You can find an additional example using de novo OTU picking in 454 Overview Tutorial: de novo OTU picking and diversity analyses using 454 data.
With uclust:
pick_closed_reference_otus.py -i $PWD/seqs.fna -o $PWD/cr_uc/ -r $reference_seqs -t $reference_tax
With usearch61:
pick_closed_reference_otus.py -i $PWD/seqs.fna -o $PWD/cr_us/ -r $reference_seqs -t $reference_tax -p $PWD/usearch_ref_params.txt
where the following information is in usearch_ref_params.txt:
pick_otus:otu_picking_method usearch61_ref
The key output file is otu_table.biom, the OTU table.
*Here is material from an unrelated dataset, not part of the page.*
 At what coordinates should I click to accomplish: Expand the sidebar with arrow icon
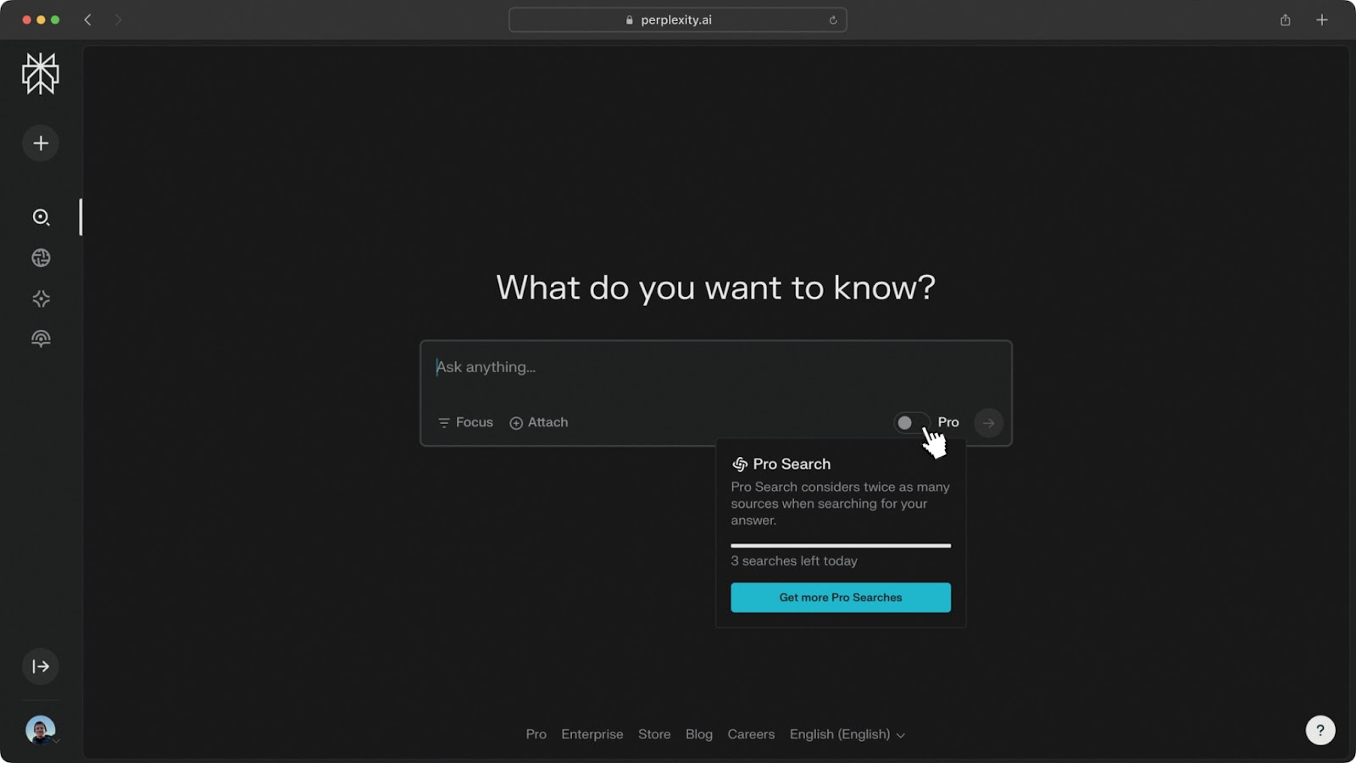(x=41, y=666)
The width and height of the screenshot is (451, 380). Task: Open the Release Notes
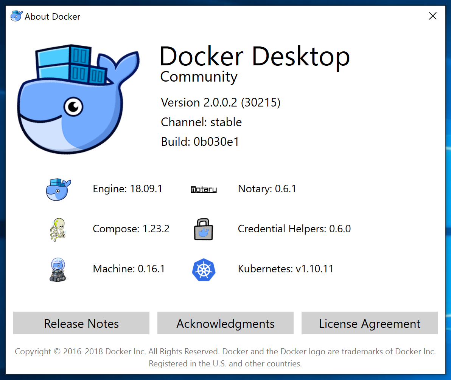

Note that there is no phylogenetic tree generated in this protocol - as all OTUs are defined by reference sequences, it is assumed that a tree already exists (which would likely be better than the one generated here).
With uclust:
pick_open_reference_otus.py -i seqs.fna -o or_uc/ -r $reference_seqs
With usearch61:
pick_open_reference_otus.py -i seqs.fna -o or_us/ -r $reference_seqs -m usearch61
The key output files are otu_table.biom, the OTU table, and rep_set.tre, the phylogenetic tree relating the OTUs in the OTU table.
You can find an additional example using open-reference OTU picking in Illumina Overview Tutorial (an IPython Notebook): open reference OTU picking and core diversity analyses.
If you’re interested only in dereplicated sequences as your OTU picking process, that is a special case of de novo clustering where the similarity threshold is 100%. To achieve that you can do the following.
With uclust:
pick_de_novo_otus.py -i $PWD/seqs.fna -o $PWD/derep_uc/ -p $PWD/uclust_dereplication_params.txt
where the following is in $PWD/uclust_dereplication_params.txt:
pick_otus:similarity 1.0
With usearch61:
pick_de_novo_otus.py -i $PWD/seqs.fna -o $PWD/derep_us/ -p $PWD/usearch_dereplication_params.txt
where the following information is in usearch_dereplication_params.txt:
pick_otus:otu_picking_method usearch61
pick_otus:similarity 1.0
If you’re interested in running the usearch OTU pickers in size-order mode (meaning that accepts are prioritized by the size of the cluster rather than the percent identity), add the following lines to a parameters file:
pick_otus:sizeorder True
pick_otus:maxaccepts 16
pick_otus:maxrejects 64
For example, in de novo mode:
pick_de_novo_otus.py -i $PWD/seqs.fna -o $PWD/dn_us_sizeorder/ -p $PWD/dn_sizeorder_params.txt
where the following information is in dn_sizeorder_params.txt:
pick_otus:otu_picking_method usearch61
pick_otus:sizeorder True
pick_otus:max_accepts 16
pick_otus:max_rejects 64
In closed-reference mode:
pick_closed_reference_otus.py -i $PWD/seqs.fna -o $PWD/cr_us_sizeorder/ -r $reference_seqs -t $reference_tax -p $PWD/cr_sizeorder_params.txt
where the following information is in cr_sizeorder_params.txt:
pick_otus:otu_picking_method usearch61_ref
pick_otus:sizeorder True
pick_otus:max_accepts 16
pick_otus:max_rejects 64
In open-reference mode:
pick_open_reference_otus.py -i seqs.fna -o or_us_sizeorder/ -r $reference_seqs -m usearch61 -p $PWD/or_sizeorder_params.txt
where the following information is in or_sizeorder_params.txt:
pick_otus:sizeorder True
pick_otus:max_accepts 16
pick_otus:max_rejects 64
If using these tools you should cite both QIIME and usearch or uclust.